### What is Hybrid Search ??

Hybrid Search is a search technique that combines both dense vector search (based on embeddings capturing semantic meaning) and traditional keyword-based search (sparse search) to retrieve the most relevant results. It leverages the strengths of both approaches to improve search accuracy and relevance, especially in scenarios like information retrieval and question-answering systems.

### Why Pinecone ??
Pinecone is a managed vector database designed for similarity search and real-time analytics. It helps store and search high-dimensional vectors efficiently.

In hybrid search, Pinecone can enhance search capabilities by combining traditional keyword search with vector-based search. It allows you to index and search complex data such as embeddings from machine learning models, making it easier to retrieve relevant results based on semantic similarity, alongside traditional text-based queries. 

In [1]:
import os
from dotenv import load_dotenv
load_dotenv()

from langchain_community.retrievers import PineconeHybridSearchRetriever
from pinecone import Pinecone, ServerlessSpec

# Index Name in Pinecone
index_name = "hybrid-search-with-pinecone"

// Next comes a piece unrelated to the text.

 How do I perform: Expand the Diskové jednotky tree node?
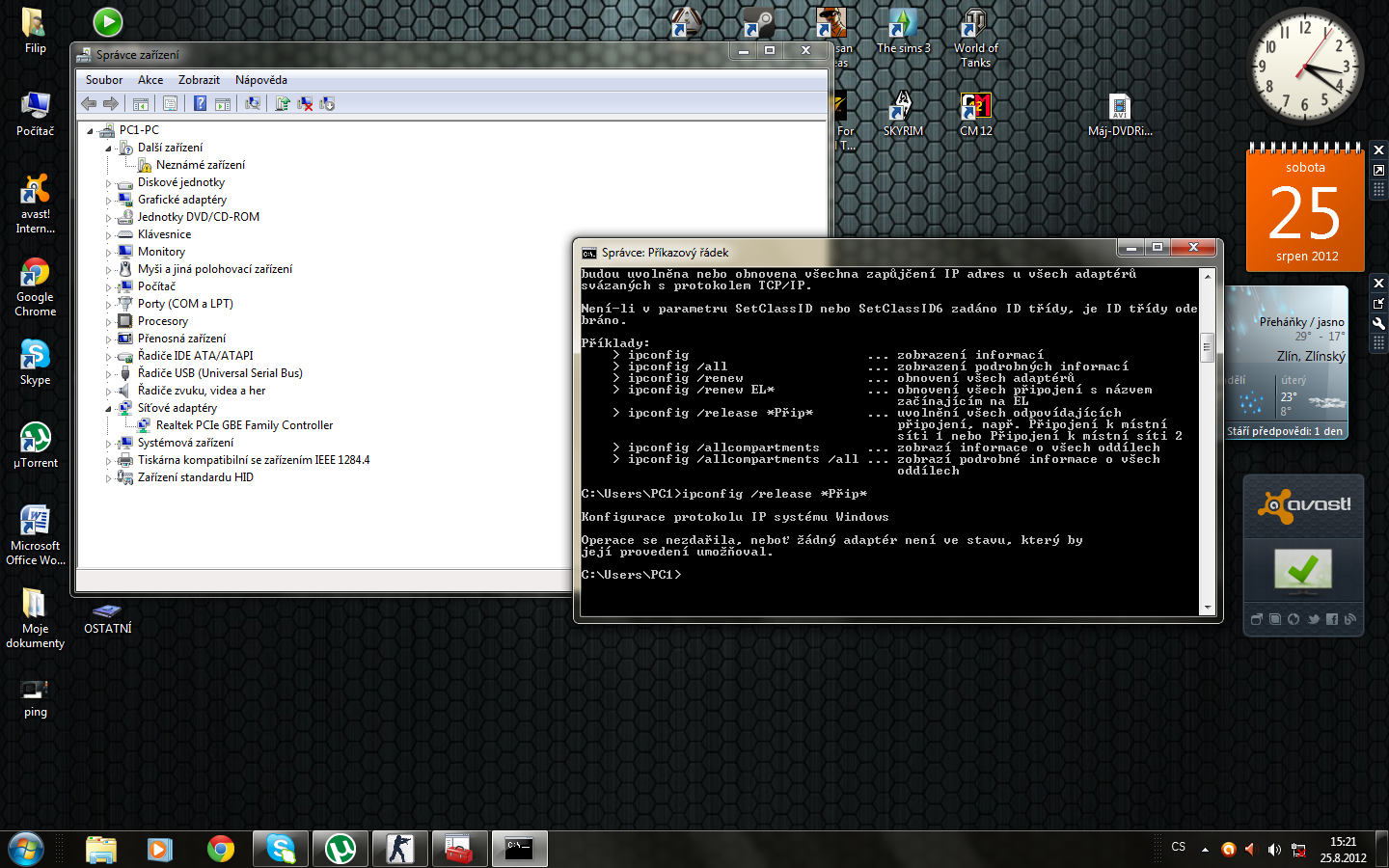coord(108,183)
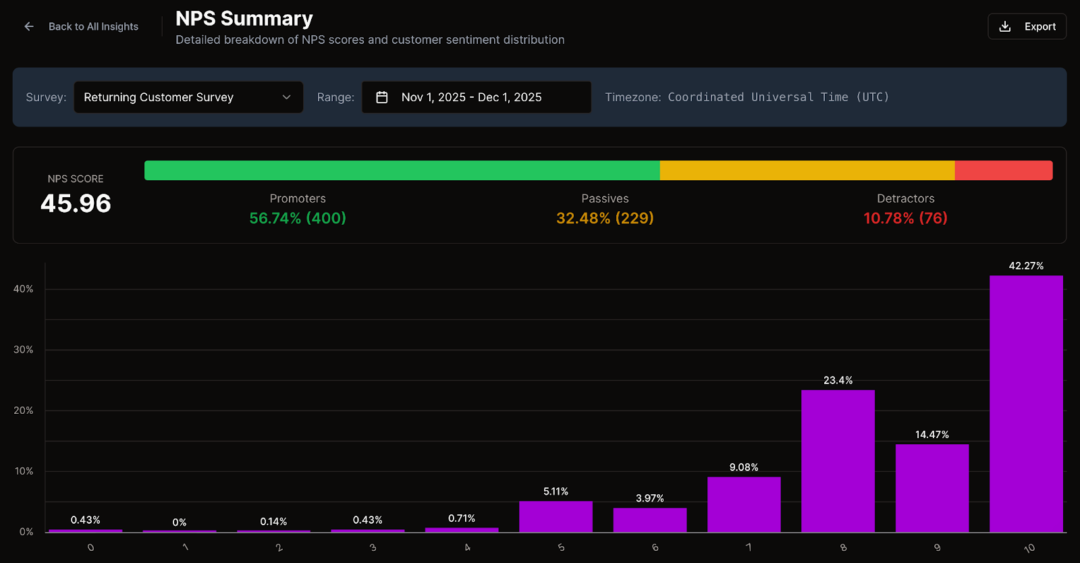The image size is (1080, 563).
Task: Select the Detractors 10.78% (76) value
Action: coord(905,218)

# Initialize the Pinecone Client
PINECONE_API_KEY = os.getenv('PINECONE_API_KEY')
pc = Pinecone(api_key= PINECONE_API_KEY)

In [42]:
index = pc.Index(index_name)

In [6]:
# Importing Embedding Model for Dense Vector Search

HUGGINGFACE_API_KEY = os.getenv('HUGGINGFACE_API_KEY')

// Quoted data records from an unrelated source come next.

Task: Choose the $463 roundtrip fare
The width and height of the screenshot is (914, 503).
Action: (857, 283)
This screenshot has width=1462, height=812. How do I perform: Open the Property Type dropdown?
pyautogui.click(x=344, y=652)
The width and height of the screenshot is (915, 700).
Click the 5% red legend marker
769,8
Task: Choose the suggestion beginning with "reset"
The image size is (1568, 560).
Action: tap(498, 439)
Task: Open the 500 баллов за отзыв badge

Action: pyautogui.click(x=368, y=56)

from langchain_huggingface import HuggingFaceEmbeddings
embeddings = HuggingFaceEmbeddings(model_name='all-MiniLM-L6-v2')
print(embeddings)
word_embedding_dimension = embeddings.client[1].word_embedding_dimension



client=SentenceTransformer(
  (0): Transformer({'max_seq_length': 256, 'do_lower_case': False}) with Transformer model: BertModel 
  (1): Pooling({'word_embedding_dimension': 384, 'pooling_mode_cls_token': False, 'pooling_mode_mean_tokens': True, 'pooling_mode_max_tokens': False, 'pooling_mode_mean_sqrt_len_tokens': False, 'pooling_mode_weightedmean_tokens': False, 'pooling_mode_lasttoken': False, 'include_prompt': True})
  (2): Normalize()
) model_name='all-MiniLM-L6-v2' cache_folder=None model_kwargs={} encode_kwargs={} multi_process=False show_progress=False


In [7]:
# Creating The Pinecone Index For The First Time
if index_name not in pc.list_indexes().names():
    pc.create_index(
        name= index_name,
        dimension= word_embedding_dimension,
        metric= "dotproduct",
        spec= ServerlessSpec(cloud= 'aws', region='us-east-1')
        
    )

In [32]:
# Imorting Embedding for Keyword-based Search or Sparse Search (with TFIDF)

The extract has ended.